= Niall mac Eochada =

Niall mac Eochada (died 1063), was king of Ulaid from 1016.

His father, Eochada mac Ardgair, died in 1004. His early military ventures were against members of his own sept, Dál Fiatach. He defeated a cousin in 1012 at the ‘battle of the Summits’ and in 1020 defeated and blinded Flaithbertach Ua Eochada.

In 1022 he defeated the Dublin Norse at sea. He then defeated the Cenél nEógain client kingdom of Airgialla. In 1024 he invaded Dublin and took hostages; a success he repeated two years later.

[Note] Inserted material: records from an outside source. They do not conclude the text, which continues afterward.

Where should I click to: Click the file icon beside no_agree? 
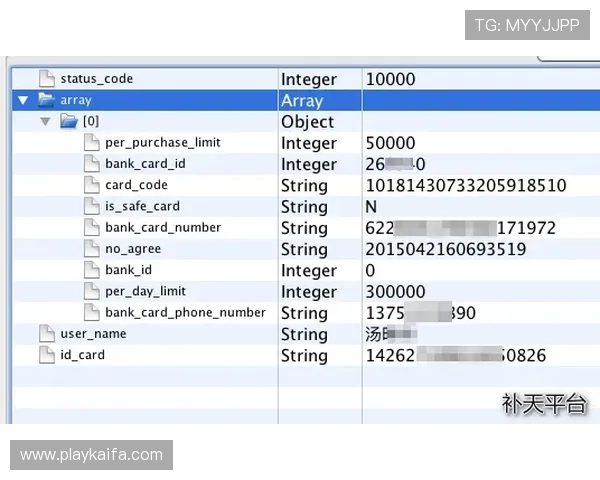coord(91,249)
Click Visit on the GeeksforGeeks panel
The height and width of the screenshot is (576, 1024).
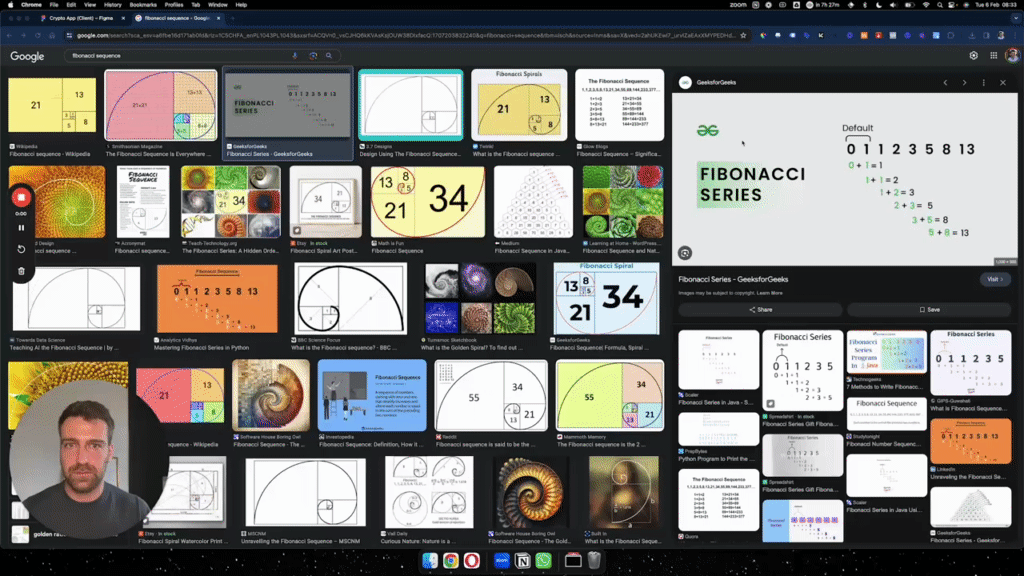pyautogui.click(x=994, y=279)
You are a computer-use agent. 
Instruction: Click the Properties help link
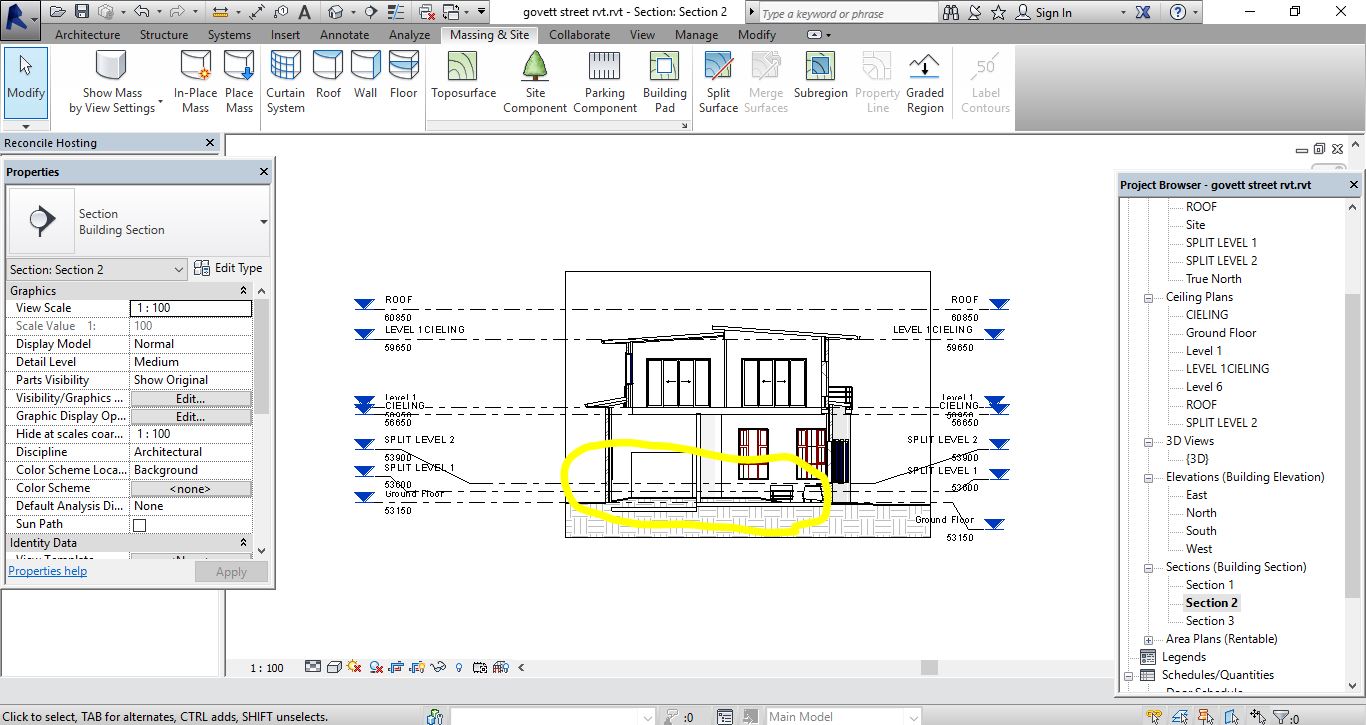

In 1044 mac Eochada raided the southern Uí Néill kingdom of Brega, but was defeated, losing 200 men.

In 1047 he made an alliance with Diarmait mac Maíl na mBó which helped to put pressure, from both north and south, on the kingdoms of Mide, Brega and Dublin

In 1056 the southern Uí Néill took 3,000 cows and 60 captives from his client Kingdom Dál nAraidi which was also raided by the Cenél nEógain in 1059.

Niall's son Eochaid (died 1062) was considered co-king of Ulaid with his father. Eochaid's son Donn Sléibe Ua hEochada (died 1091) was also a king of Ulaid, as were many of his descendants.